There are many different ways to frame Derrick Fox’s compensation of nearly $600,000.

Valero Alamo Bowl board members like to say the target for Fox’s compensation is the 75th percentile of all bowls, reflecting the game’s standing as one of the best in the nation.

Another way to frame it is to say that for putting on an annual football game, Fox, the bowl’s chief executive and president, earns more than San Antonio City Manager Sheryl Sculley, San Antonio Water System President and CEO Robert Puente, UTSA Athletic Director Lynn Hickey and San Antonio Food Bank President and CEO Eric Cooper.

But here’s perhaps the most poignant way to frame Fox’s compensation: He has made considerably more than the bowl has given away in scholarships.

That was true in 2004-05 when the Alamo Bowl gave away $52,000 and Fox hauled in $279,230, per tax records. It was true in 2009-10, when the bowl gave away $110,000 and Fox’s compensation jumped to $419,045, again per tax records. It was true in 2014-15, the most recent tax records, when the bowl gave away $432,500 and Fox earned $578,216.

Fox won’t discuss his compensation, but he’s got no problem pumping his good works.

He got himself into hot water speaking before Congress in 2009, when he said, “Almost all of the postseason bowl games are put on by charitable groups” and that “local charities receive tens of millions of dollars every year.”

Not only were a good number of the bowls privately owned, but reporters found the 23 existing nonprofit bowls gave $3.2 million to local charities on $186.3 million in revenue.

But Fox said something more granular. Asked by U.S. Rep. Joe Barton, R-Ennis, about how much “money” from the Alamo Bowl goes to “classic charities,” Fox said, “There are several hundred thousand dollars that will go out to local organizations.”

“Whether it’s Boys & Girls Clubs, whether it’s Kids Sports Network, you name it. There are a number of different organizations who benefit from the bowl as well.”

Tax records show the scholarships but not the other philanthropy. When I asked Fox for clarification or supporting documents for the statement, a bowl representative sent me a list that included more than $400,000 in donations from 2008. This is in addition to scholarships and payouts to participating football teams.
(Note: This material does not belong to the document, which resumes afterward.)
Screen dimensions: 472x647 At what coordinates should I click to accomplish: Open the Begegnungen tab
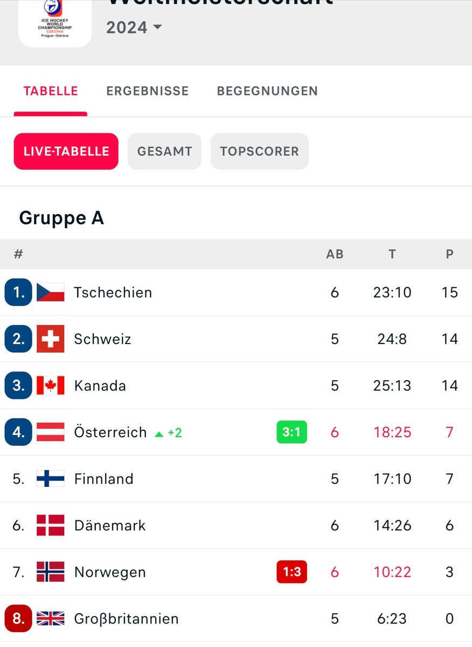(x=267, y=91)
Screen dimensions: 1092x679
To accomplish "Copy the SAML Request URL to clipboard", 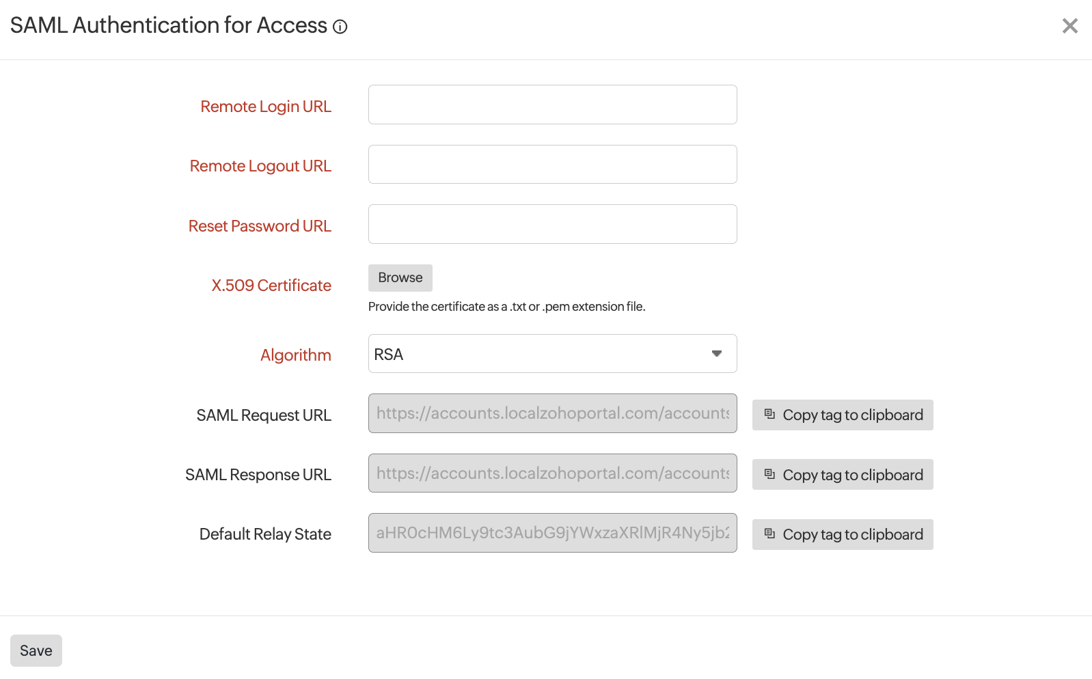I will pos(843,415).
The list did include donations to Kids Sports Network, Leukemia & Lymphoma Society, the food bank and others. It also includes more than $330,000 in “tickets.” Got it? Tickets, not actual money that helps keep these nonprofits going. There’s a difference.

Nice gig, if you can get it.  But let’s talk some more about greedy student-athletes, okay?



Filed under It's Just Bidness

6 responses to ““… he took us from the 18th-best bowl in America to the seventh-best bowl.”

  1. Hogbody Spradlin

    Nonprofits!? Once again, the venerable I.R.C Section 501 is observed in the breach.


  2. Peanuts compared to what CEOs on Fortune 500 companies are compensated with, but ugly nonetheless.


  3. Chopdawg

    So let’s ditch the bowl games and replace them with a 16-team college football playoff.


    • Hogbody Spradlin

      Why just 16? Heck, there’s about 32 bowl games, so why not . . . . 64? Yeah that’s the ticket!